Singkat cerita perut sakit, apalagi selanjutnya? Ya toilet. Toilet di jam-jam Mall hampir tutup, hampir pukul 9 malam. Masuk ke Toilet yang terletak di lantai 3, beberapa ruang toilet wanita tertutup, dalam pikiran masih pada antri, sedangkan satu toilet tengah dibersihkan, dan satu yang baru saja kosong setelah seorang ibu-ibu keluar.

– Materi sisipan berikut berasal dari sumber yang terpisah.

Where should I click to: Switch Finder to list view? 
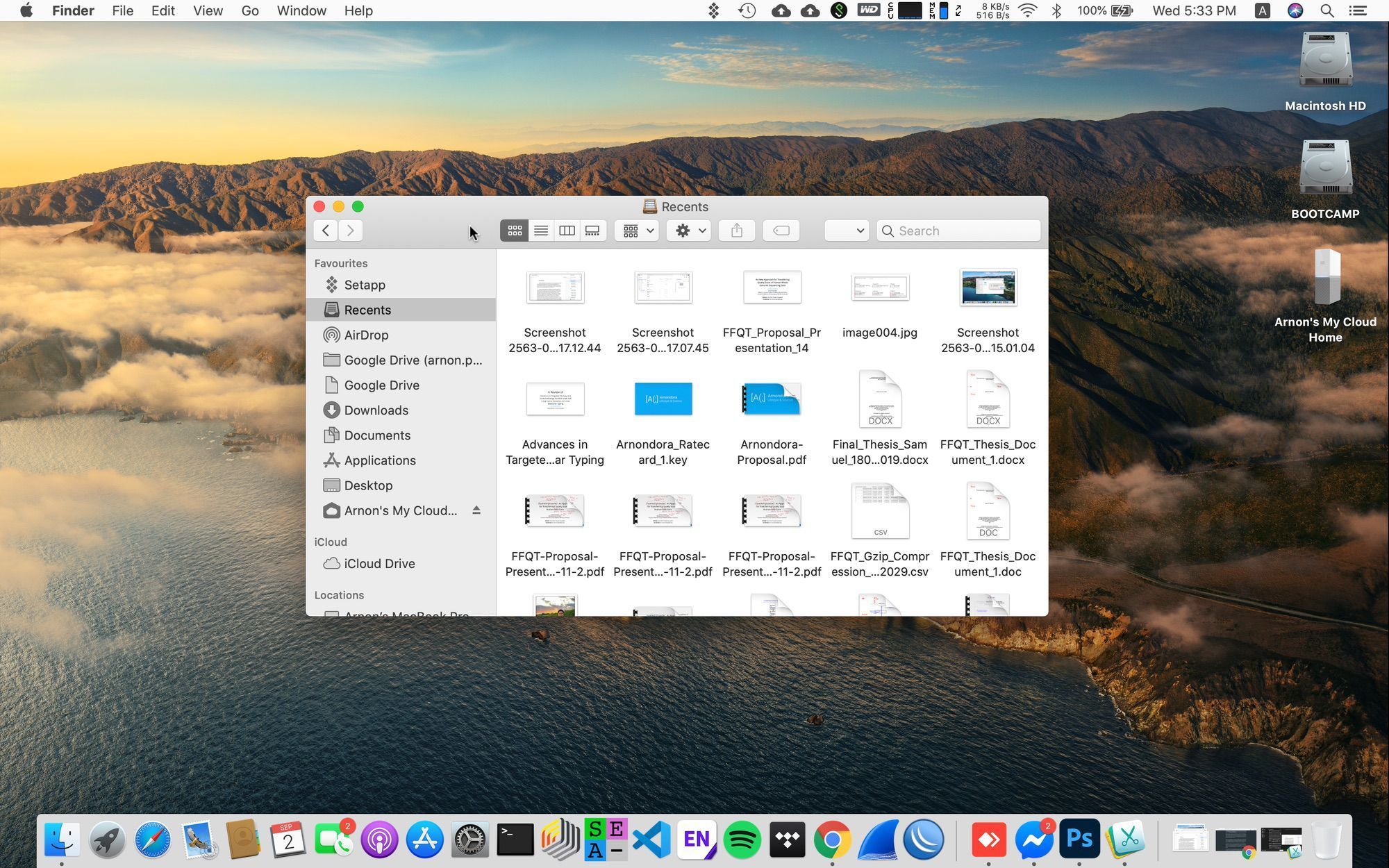(x=541, y=231)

Mencoba menghidupkan air kloset, mengecek segala peralatan dan kenormalan fungsinya. Tidak ingin terjadi kemampetan, gangguan tehnis dan segala hal yang menjijikan seperti kloset tak berfungsi setelah buang hajat, lalu pindah toilet sebelah yang baru saja selesai dibersihkan mbak-mbak penjaganya.
Saya tahu, sebenarnya tidak etis kalau memakai toilet yang terlanjur bersih itu, dan ternyata toilet lain sengaja ditutup agar tak dipakai, karena memang jam-jam Mall akan tutup. Berniat meminta ijin karena tak enak hati apabila membuat toilet kotor lagi, karena saya kasian kepada penjaganya, padahal itu sudah resiko pekerjaan mereka sih.
“Mbak maaf toiletnya gakbisa dipakai, tadi saya coba rusak, yang ini boleh saya pakai?”kurang baik dan sopan seperti apalagi saya sebagai orang yang mencoba menghormati orang lain yang mungkin lelah seharian.
“Semua toilet sama mbak” jawabannya nadanya tidak enak,dan muka jelek yang tambah tidak enak, bikin makin kebelet (tulisan embel-embel efek kesal)
Gue juga tahu bego, dalam hati berbagai umpatan kesal bermunculan. Helloooooooooooooooooooo, saya pindah sebenarnya hanya tak ingin misalnya saya jadi boker di toilet awal tadi, Bagaimana kalau tidak bisa masuk kotorannya? atau mengambang karena kloset memang gakbisa berfungsi semestinya? bisa bertambah susah lagi kan pekerjaannya dua penjaga toliet ini.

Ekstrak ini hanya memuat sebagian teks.